• **Trecho**
= = =

Seja por esperança, inveja ou curiosidade mórbida - como espectadores esperando ver um de seus foguetes cair em uma explosão de fogo - a China não se cansa de Musk. Os carros elétricos da Tesla são sucesso de vendas no país, e as crescentes ambições espaciais do governo geraram uma comunidade de fãs que acompanham todos os lançamentos da SpaceX.

As mídias sociais estão repletas de vídeos e artigos questionando se o bilionário sul-africano é um pioneiro ou uma fraude e analisando tudo, desde como ele foi criado até o que escolheu comer em Pequim. Os fundadores de startups juram seguir sua crença no “pensamento dos primeiros princípios”, que busca soluções examinando os problemas em seu nível mais fundamental. Uma pilha de livros de autores chineses promete revelar os segredos do “Homem de Ferro do Vale do Silício”, apelido que parece ter pegado na China, o que não aconteceu com "rei de Marte" ou "homem-foguete".

= = =

• **Linhas armazenadas**
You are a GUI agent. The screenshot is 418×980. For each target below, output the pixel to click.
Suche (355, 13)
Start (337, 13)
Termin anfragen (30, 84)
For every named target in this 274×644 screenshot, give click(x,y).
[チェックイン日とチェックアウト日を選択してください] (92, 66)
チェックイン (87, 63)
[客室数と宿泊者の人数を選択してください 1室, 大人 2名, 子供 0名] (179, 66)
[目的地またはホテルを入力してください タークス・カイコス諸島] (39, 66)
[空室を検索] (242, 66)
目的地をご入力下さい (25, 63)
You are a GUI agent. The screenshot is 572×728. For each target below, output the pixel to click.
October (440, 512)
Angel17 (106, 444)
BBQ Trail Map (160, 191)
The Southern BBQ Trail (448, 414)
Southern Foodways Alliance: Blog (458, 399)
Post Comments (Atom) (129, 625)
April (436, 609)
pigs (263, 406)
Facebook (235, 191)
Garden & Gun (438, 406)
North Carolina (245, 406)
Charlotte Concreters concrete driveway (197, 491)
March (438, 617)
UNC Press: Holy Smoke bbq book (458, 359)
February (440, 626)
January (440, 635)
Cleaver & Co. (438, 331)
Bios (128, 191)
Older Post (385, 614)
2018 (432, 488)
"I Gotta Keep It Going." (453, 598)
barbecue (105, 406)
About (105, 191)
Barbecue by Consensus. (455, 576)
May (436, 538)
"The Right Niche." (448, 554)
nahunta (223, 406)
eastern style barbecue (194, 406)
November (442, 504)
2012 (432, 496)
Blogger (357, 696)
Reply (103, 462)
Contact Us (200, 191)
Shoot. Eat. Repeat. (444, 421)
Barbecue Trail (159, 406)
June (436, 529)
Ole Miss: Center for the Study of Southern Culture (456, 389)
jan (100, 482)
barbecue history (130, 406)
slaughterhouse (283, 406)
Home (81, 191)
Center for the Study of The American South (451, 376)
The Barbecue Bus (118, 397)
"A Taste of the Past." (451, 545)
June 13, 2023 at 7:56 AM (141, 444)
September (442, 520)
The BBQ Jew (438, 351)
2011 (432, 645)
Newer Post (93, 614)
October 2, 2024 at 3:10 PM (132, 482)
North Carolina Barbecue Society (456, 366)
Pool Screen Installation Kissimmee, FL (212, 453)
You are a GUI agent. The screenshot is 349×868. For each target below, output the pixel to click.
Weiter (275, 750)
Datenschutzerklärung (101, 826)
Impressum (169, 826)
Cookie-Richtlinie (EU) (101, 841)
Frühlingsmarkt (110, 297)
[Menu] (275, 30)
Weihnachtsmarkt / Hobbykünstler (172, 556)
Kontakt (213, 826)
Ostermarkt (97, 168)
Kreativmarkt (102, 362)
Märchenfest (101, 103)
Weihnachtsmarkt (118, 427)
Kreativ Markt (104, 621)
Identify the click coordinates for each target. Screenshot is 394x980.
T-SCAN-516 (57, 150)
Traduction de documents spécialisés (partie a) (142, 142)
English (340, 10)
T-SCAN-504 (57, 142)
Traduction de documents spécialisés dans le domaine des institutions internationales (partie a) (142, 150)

= = =

• **Desafios**
#1 Diga se cada afirmação concorda com o trecho sobre Musk na China: (a) os carros elétricos da Tesla vendem bem na China; (b) o apelido "rei de Marte" pegou na China; (c) o bilionário é apresentado como norte-americano. Responda sim ou não e cite as palavras do trecho que decidem.
#2 Segundo o trecho sobre Musk na China, que apelido dele parece ter pegado no país?
#3 Prossiga com o trecho sobre o interesse da China por Musk, escrevendo o que viria logo depois da última frase dele.
A listagem vem de outra fonte.

• **Respostas do exercício**
#1
(a) Sim: «Os carros elétricos da Tesla são sucesso de vendas no país».
(b) Não: «o que não aconteceu com "rei de Marte" ou "homem-foguete"».
(c) Não: «o bilionário sul-africano».

#2 "Homem de Ferro do Vale do Silício".

#3
Em um longo fio sobre Musk no site de perguntas e respostas Zhihu, um usuário chamado Moonshake escreveu que a maioria das pessoas começa cheia de esperança, mas gradualmente aceita a “mediocridade” que é seu destino.

“Apenas um super-homem como Musk pode passar da mediocridade sem fim e seguir em direção ao infinito, para ver a magnificência do universo”, escreveu Moonshake.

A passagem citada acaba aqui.